Each line from the one with "At what coordinates should I click to accomplish: Click" through the final line of the entries below must be printed exactly, and the pictures must not be.

[Opening Data to process section]

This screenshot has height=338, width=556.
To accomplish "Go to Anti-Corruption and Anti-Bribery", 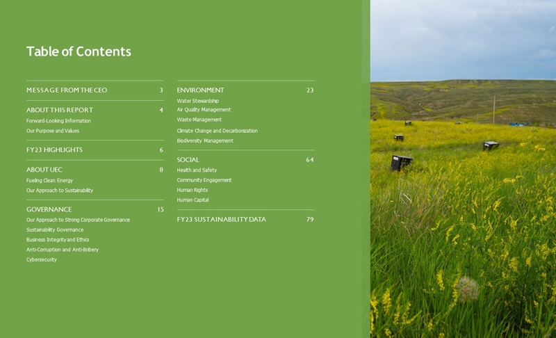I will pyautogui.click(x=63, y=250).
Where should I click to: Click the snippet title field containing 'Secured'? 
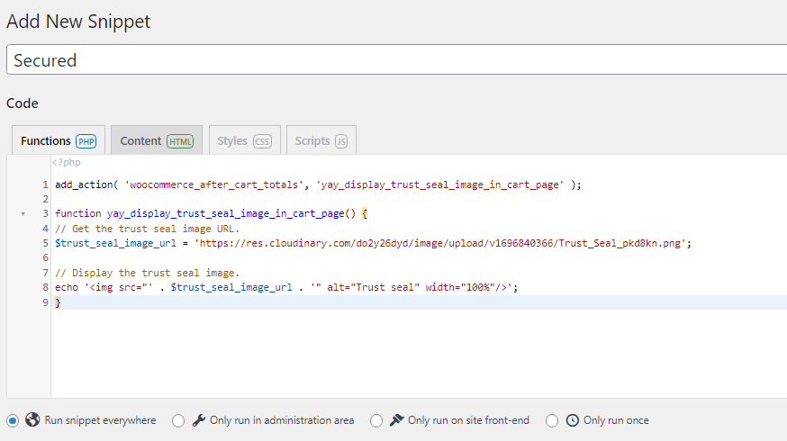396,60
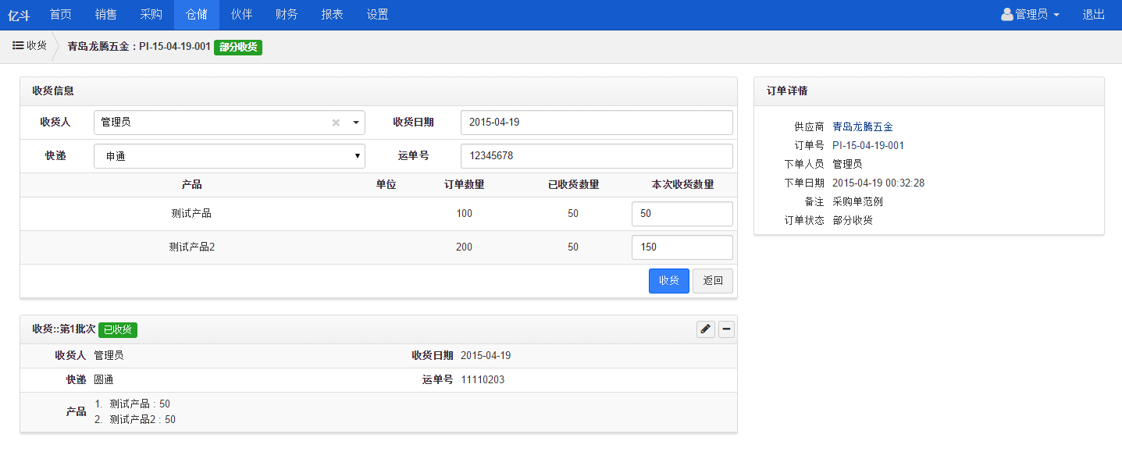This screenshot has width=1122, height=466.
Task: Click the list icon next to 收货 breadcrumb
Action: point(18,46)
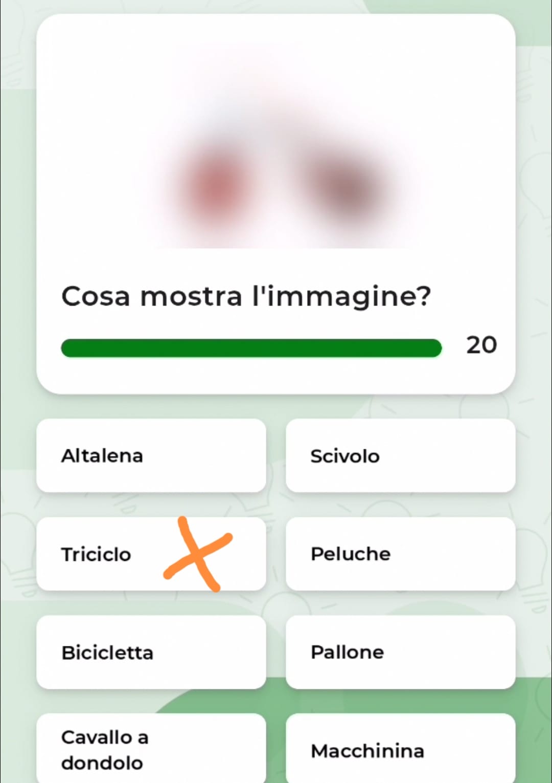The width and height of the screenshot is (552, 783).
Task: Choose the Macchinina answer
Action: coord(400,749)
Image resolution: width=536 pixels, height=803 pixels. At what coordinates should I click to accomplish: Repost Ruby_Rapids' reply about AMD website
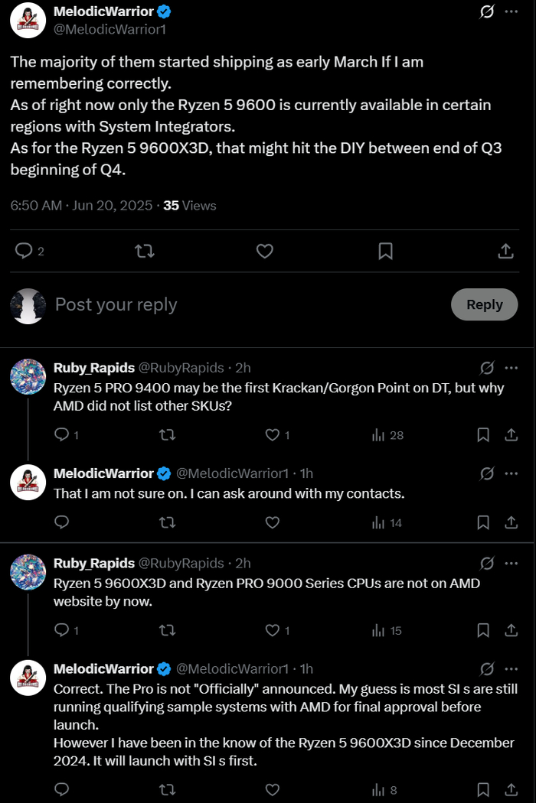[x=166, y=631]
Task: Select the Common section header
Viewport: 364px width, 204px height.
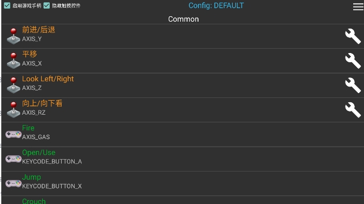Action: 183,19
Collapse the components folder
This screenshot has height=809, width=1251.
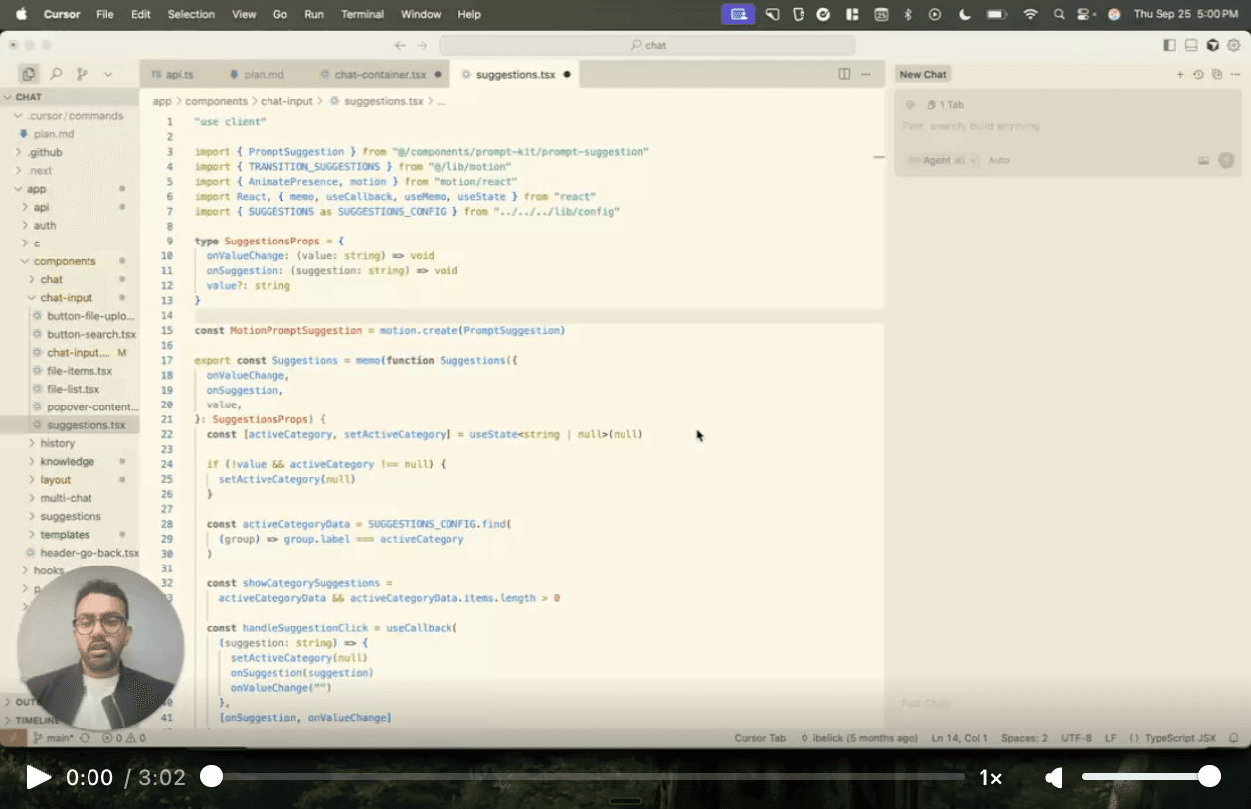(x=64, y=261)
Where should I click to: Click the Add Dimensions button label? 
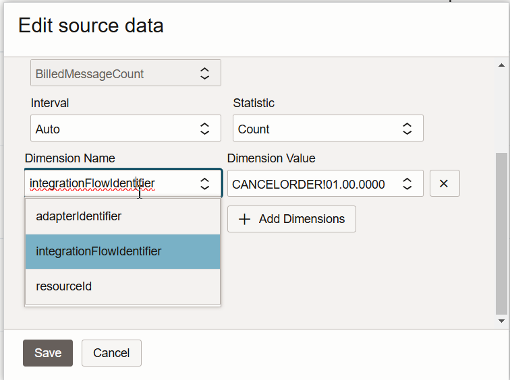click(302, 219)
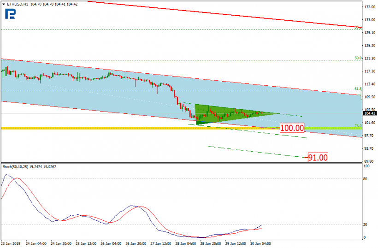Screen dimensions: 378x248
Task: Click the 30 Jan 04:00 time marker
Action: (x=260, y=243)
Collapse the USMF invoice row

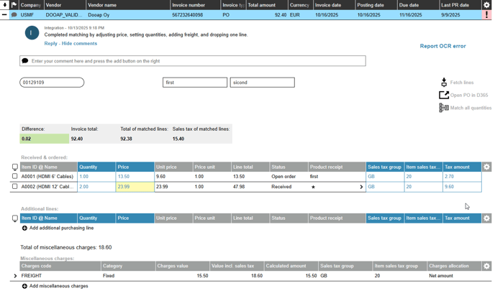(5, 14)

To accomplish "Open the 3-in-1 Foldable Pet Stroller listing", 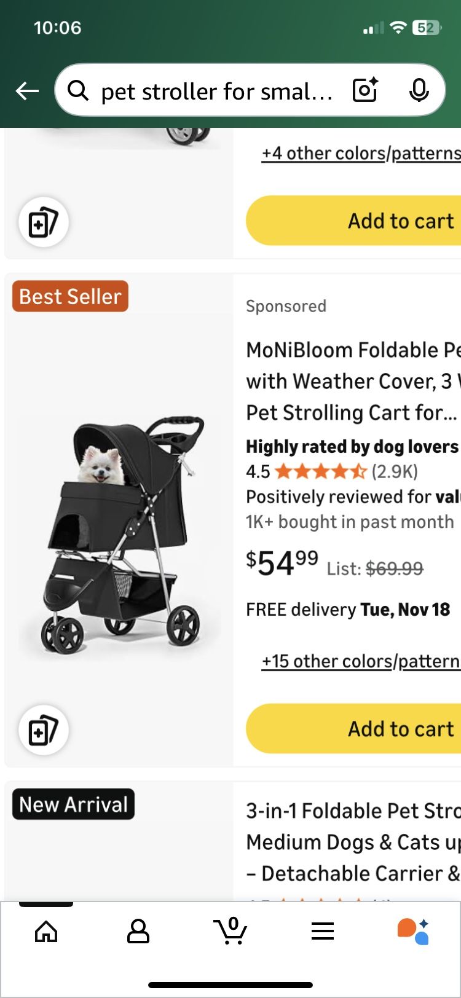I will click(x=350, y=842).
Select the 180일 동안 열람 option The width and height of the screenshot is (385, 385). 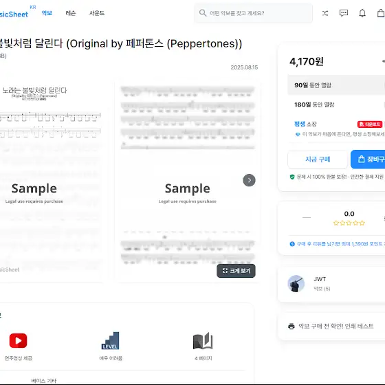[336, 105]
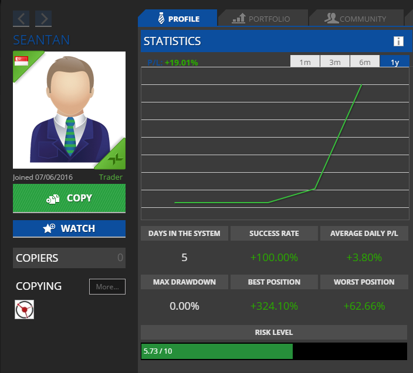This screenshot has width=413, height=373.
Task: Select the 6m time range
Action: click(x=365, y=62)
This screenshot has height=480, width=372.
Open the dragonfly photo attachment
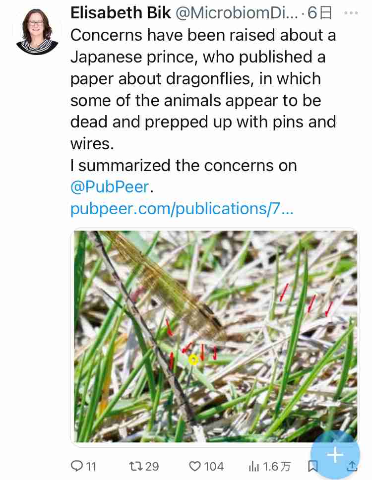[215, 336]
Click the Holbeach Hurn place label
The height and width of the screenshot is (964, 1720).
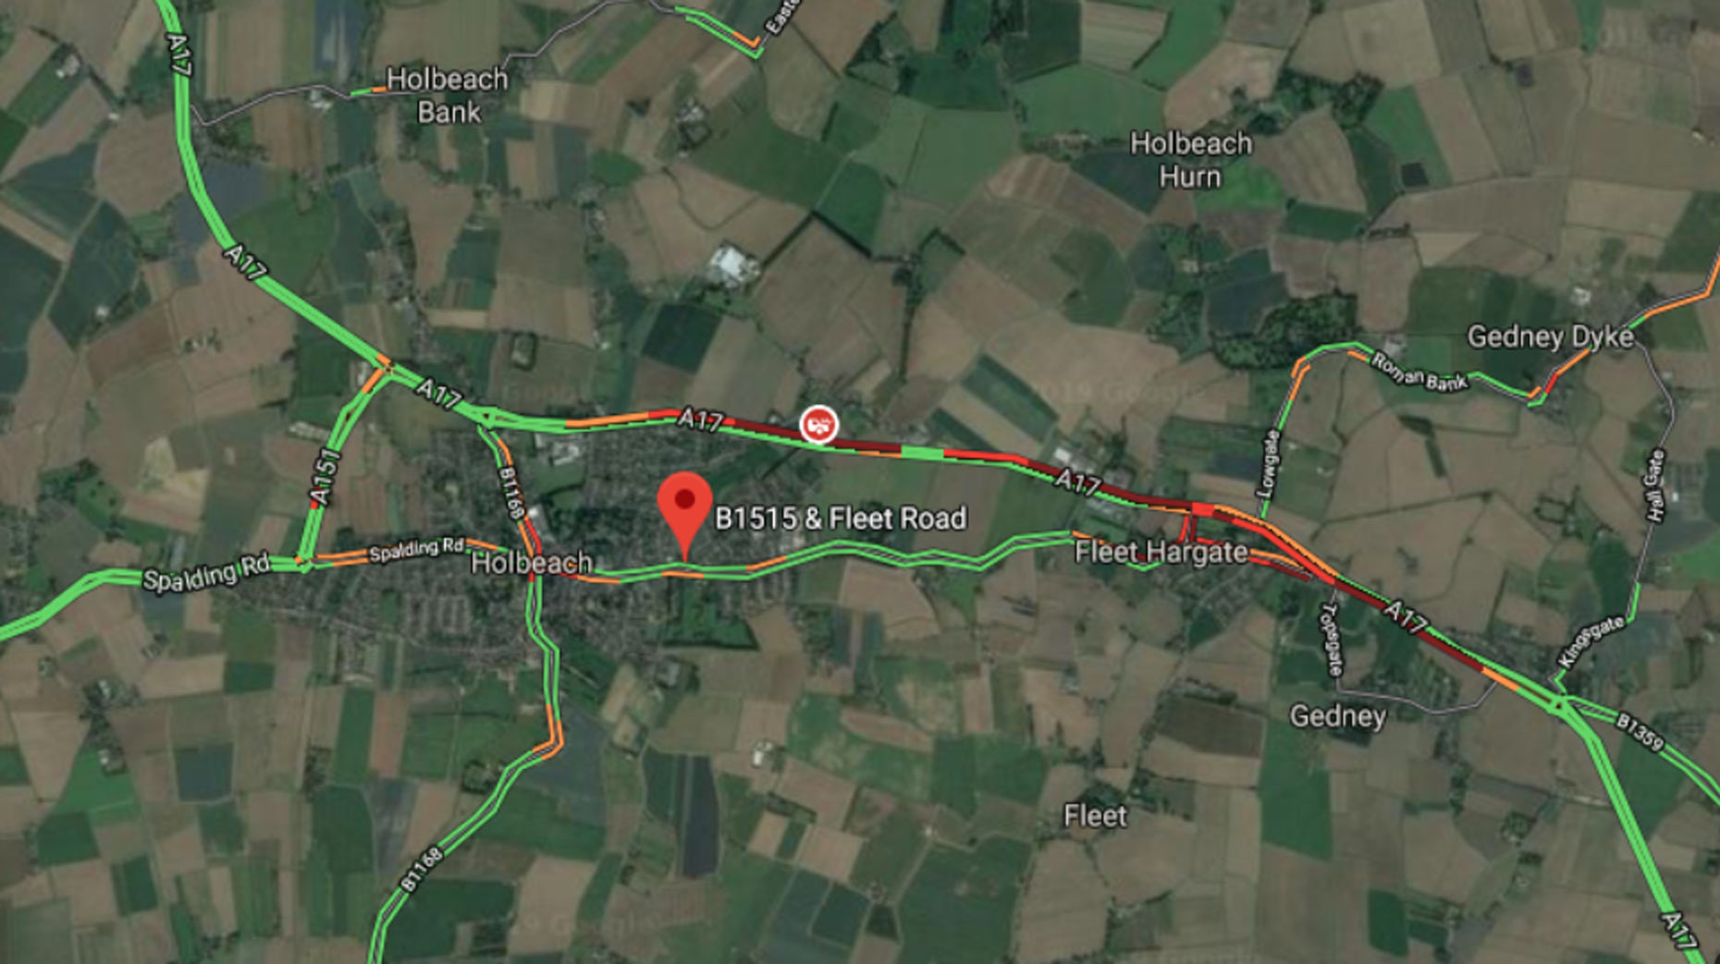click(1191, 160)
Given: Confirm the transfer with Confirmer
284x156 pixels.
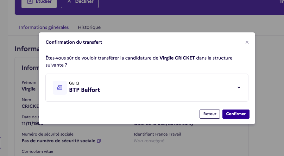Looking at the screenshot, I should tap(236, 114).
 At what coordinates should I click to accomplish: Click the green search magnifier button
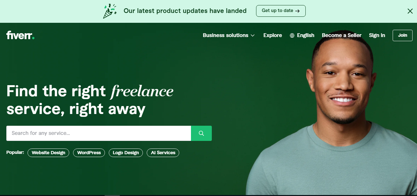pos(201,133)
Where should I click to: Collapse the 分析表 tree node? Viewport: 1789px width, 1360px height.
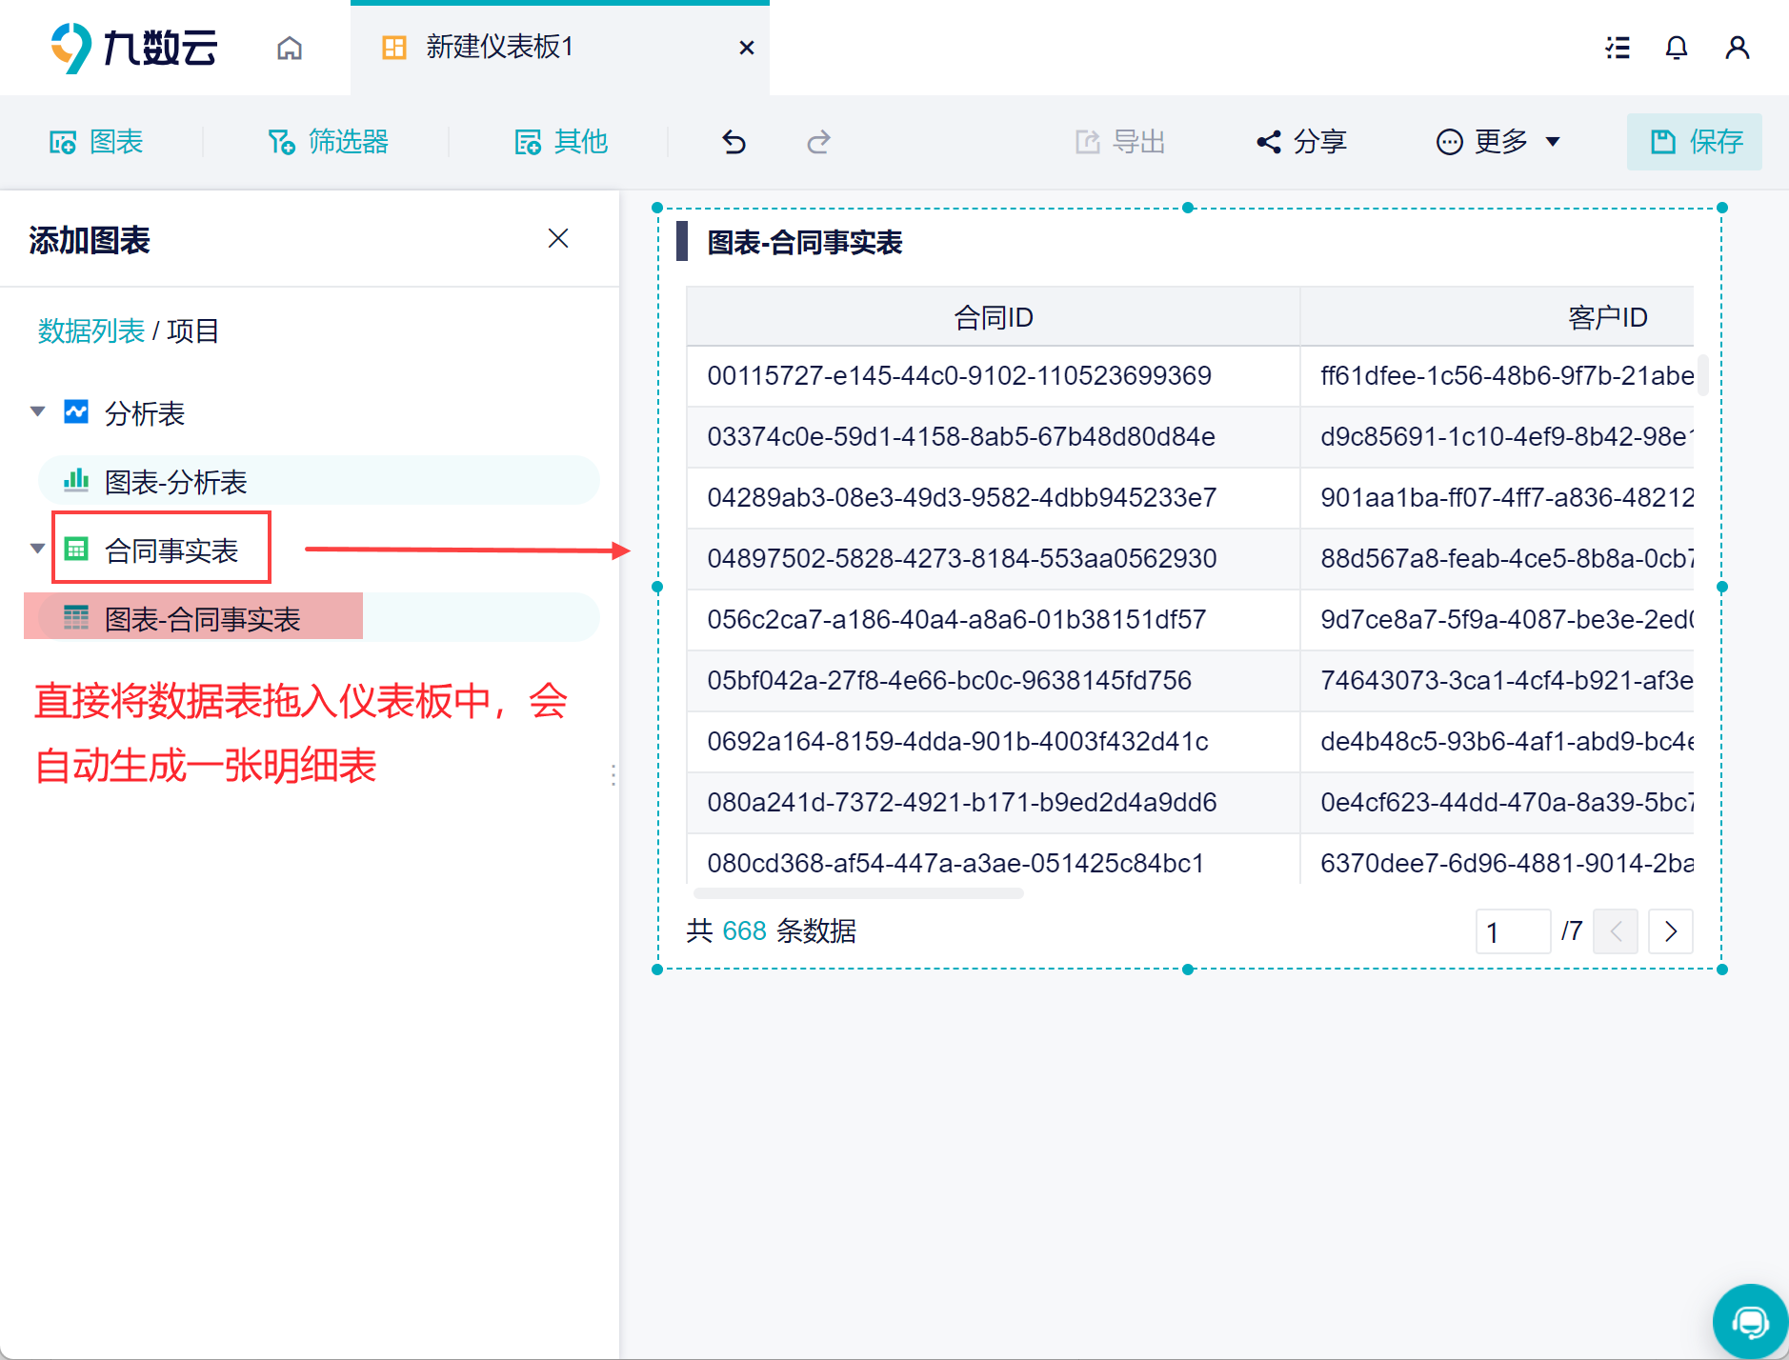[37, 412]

[Closing Data to process section]

# Output below:
 At what coordinates should I click to accomplish: Click the green search magnifier button
pos(201,133)
Where should I click to: Collapse the 分析表 tree node? Viewport: 1789px width, 1360px height.
[37, 412]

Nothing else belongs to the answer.